Losing My Mind for Christmas

So it’s December 1st…My seven-year-old handed me a list of 54 things she is asking Santa for and I haven’t looked at my other two daughters’ lists yet. My house is half decorated, which is my weekend-after-Thanksgiving tradition, but now I don’t feel like lugging the empty storage bins back up to the attic and the dog is eating half the stuff I put out yesterday.

Hmmm…the holidays…The dance of looking forward to the fun, combined with an underlining feeling of anxiety, mixed in with moments of sweetness (My seven-year-old in a Santa hat, humming Christmas songs as she adds fake vomit to her list of 54 items).

My commitment this year, as it is every year, is to put conscious focus on losing my mind. YES, losing my mind…losing my mind completely. I have come to learn that my mind will not help me over the course of the next 24 days.

My mind will do nothing other than focus on the anxiety and the “not done yet list.” My mind will focus on the fact that I never got those oversized red Christmas balls I said I was getting for the tree this year, the crazy amount of money I am putting on the credit card (not sure of the cost of fake vomit these days), that the house doesn’t look like Pottery Barn, even after I put their pillow on the couch that says “JINGLE.”

My mind will keep telling me that I need new black heels and a highlight and to lose 10 pounds, preferably this week.

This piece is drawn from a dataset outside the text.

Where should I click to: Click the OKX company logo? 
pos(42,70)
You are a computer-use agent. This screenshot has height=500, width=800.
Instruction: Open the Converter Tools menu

My mind will rob me of the magic the books on my mantle are talking about. My mind will cloud the fun this month offers. My mind will keep me anxious and reaching for another snowman cookie and double spiked cider.

This is why the Chinese refer to the mind as “the curious organ.” Our culture doesn’t necessarily see it as “curious.” We see it as “the boss,” the organ to depend on and trust. But this dependency on my thoughts will not give me what I want this season.

As cheesy as it sounds, it is my heart I want to listen to. It is my heart that will help me savor these 24 days and it is my heart that is expansive enough to take it all in — the chaos, the beauty, the anticipation, anxiety and the sacredness of what the holidays are meant to be about.

It is my heart that knows for sure that everything that needs to get done will get done. My heart will remember to stop fussing with the lights and sit down to read Mary, The Polar Express. My heart will notice Caroline holding the ornament that we bought in Rhode Island seven years ago and remind me to ask her what she remembers from that trip.

My heart will recognize that Madison’s favorite song, “All I Want for Christmas is You,” is on and to blare it and start dancing with her in the kitchen. It will be my heart, not my mind that tunes me into such moments. My heart can be trusted to not miss the truth. It is my heart that will lead me on the path to peace.

So this year, I am going to talk to my heart all day, every day and ask it to help me see, REALLY see, what is important and ask God all day, every day to help me trust my heart and not my mind.